How China’s tensions could boost Hong Kong’s exchange

When Charles Li became chief executive of Hong Kong’s stock exchange a decade ago, it was after fighting off many contenders for the position. As HKEX’s board begins the search to replace its widely respected leader next year, the list of potential candidates is dishearteningly short.

The main requirements have not changed much in the past 10 years. The candidate must be capable of being the quintessential Hong Kong figure — living simultaneously in a Chinese and an international world. Mr Li, a mainlander who previously worked at institutions including JPMorgan China and Merrill Lynch China, personified that mix.

Straddling both worlds is a challenge — more so today than it was nearly 30 years ago, when the H shares of mainland companies first listed in Hong Kong. This month, Beijing’s planned imposition of a national security law has sparked renewed protests in the territory. But for a variety of reasons, the prospects for the exchange itself are brighter today than they might at first seem.

“The worry last year for a mainland investor was that Hong Kong would be punished through a cold-shoulder treatment that favoured Shanghai or Shenzhen,” as analysts at research boutique Gavekal put it in a recent note. Instead, the imposition of political control over Hong Kong meant that it was being “sanitised” by Beijing as a business and capital-markets hub, they added.

Geopolitical tensions, meanwhile, pose a growing threat to international listings. Mainland companies including China Mobile and PetroChina are listed in New York, part of a group of about 200 mainland companies with a market cap of $1.7tn, according to Citigroup. Because some of these are state-owned enterprises, they may well be obliged to decamp as the friction between Washington and Beijing moves from trade to the financial sector.

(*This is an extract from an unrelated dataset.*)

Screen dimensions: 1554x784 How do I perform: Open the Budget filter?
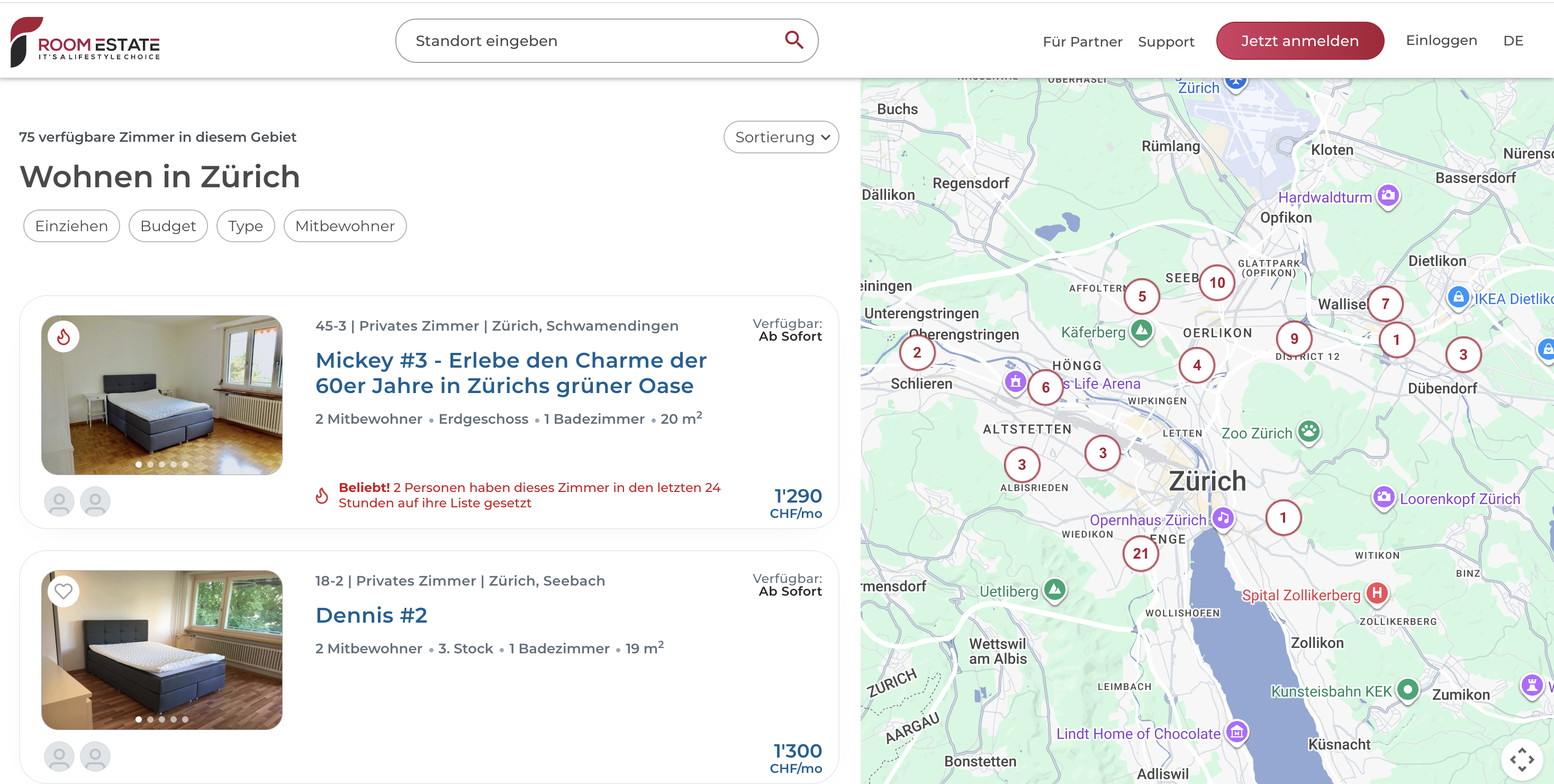pos(168,226)
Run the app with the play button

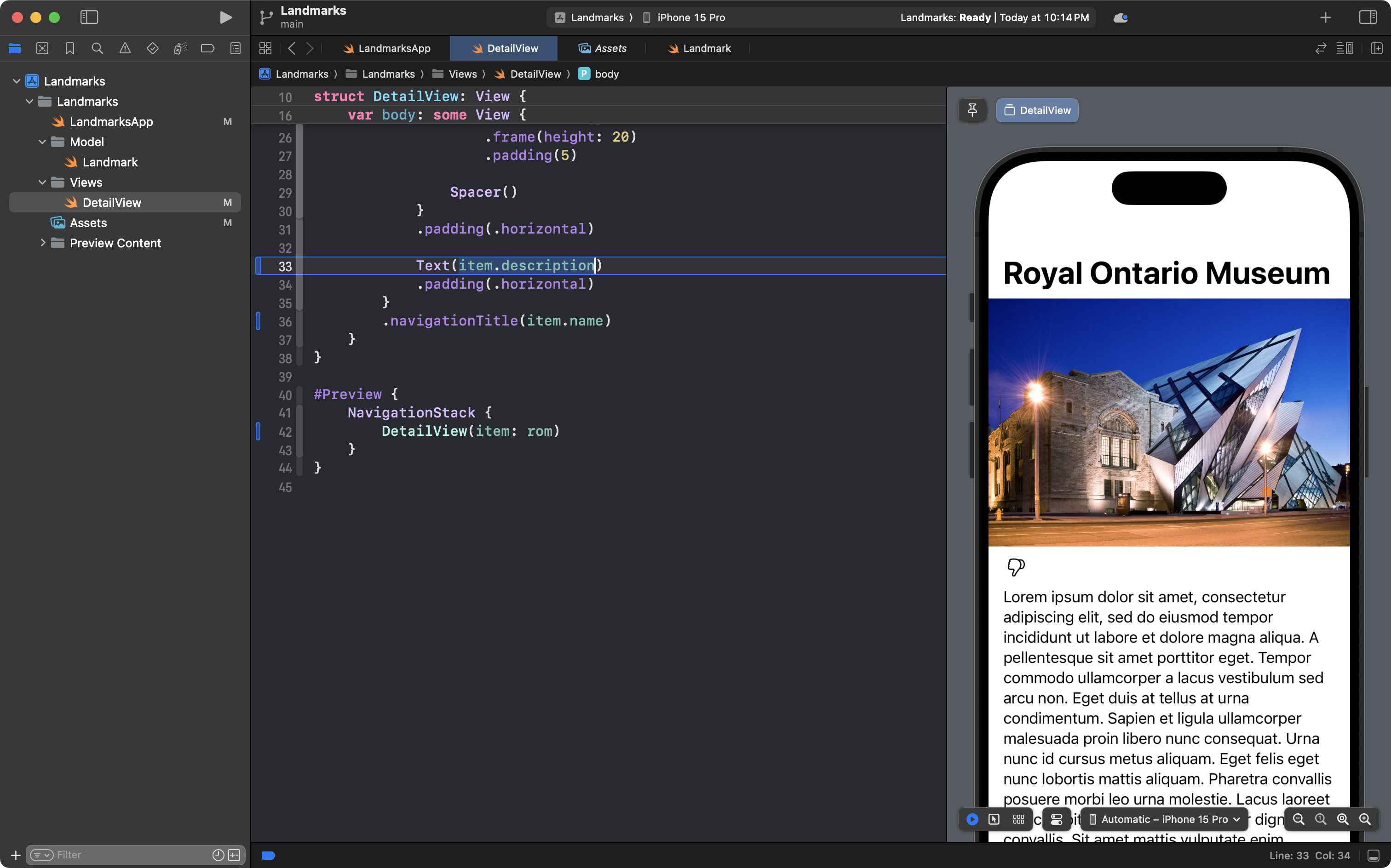point(226,17)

Even before the equity market became the target of politicians across the Pacific, venture capitalists were telling the Chinese tech companies in which they invested not to consider a Nasdaq listing, lest they become collateral damage in the trade conflict. Now some of them, such as NetEase and ctrip, plan to follow ecommerce giant Alibaba and pursue a Hong Kong listing, according to people familiar with the companies’ plans.

It is also almost inconceivable that ByteDance, the TikTok owner currently valued at about $100bn, would list in New York in the current environment, whatever the outcome of the US elections this November. Hong Kong is likely to get that lucrative IPO, instead.

In the recent past, Beijing regarded Hong Kong with ambivalence. It looked askance at listings in Hong Kong that enabled mainland insiders to cash out, considering it a form of capital flight, as these fortunate executives received their proceeds in hard currency outside of the reach of the tax office back home. Laura Cha, HKEX’s chairman, told the FT in 2018 that her most difficult task was to balance the demands of Beijing with the needs of the Hong Kong bourse.

China launched Shanghai’s Star Board a year ago to attract exactly the sort of biotech companies previously lured to Hong Kong or New York. Both Star and its rival ChiNext in Shenzhen moved from a quota system, which enabled regulators to select favoured firms to list, to a supposedly more impartial registration system.

Beijing also announced initiatives meant to undercut the Hong Kong exchange. For example, it launched a scheme to link the stock exchanges in Shanghai and London.

Beijing has become more supportive to Hong Kong since then. Officials are being forced to acknowledge that Shanghai cannot replace it as a capital-raising centre quite yet. China’s companies will need Hong Kong more than ever if the US ceases to be an option. With the world’s second-biggest economy grinding to a halt in the face of politics and pandemic, attracting capital is becoming more important.

“US-China tensions have likely only heightened Hong Kong’s role as an offshore financial centre,” note Citigroup economists led by Johanna Chua in Hong Kong. They point to the opportunity not just for raising money but also for mainland Chinese companies to be included in stock indices such as the Hang Seng. The benchmark’s provider has announced that secondary listings and companies with unequal voting rights will soon be eligible for inclusion for the first time.

For Mr Li’s successor, these positive factors must be set against the threat to business as usual posed by Hong Kong’s political crisis.

The early 1990s, when H shares were first admitted, was an exhilarating time to live and work in the city. A generation of mainlanders who had studied in the US arrived, hired by the American investment banks and, a bit later, by the big international private equity firms. Much has changed. For HKEX, striking the right balance between its own needs and those of Beijing is only getting harder.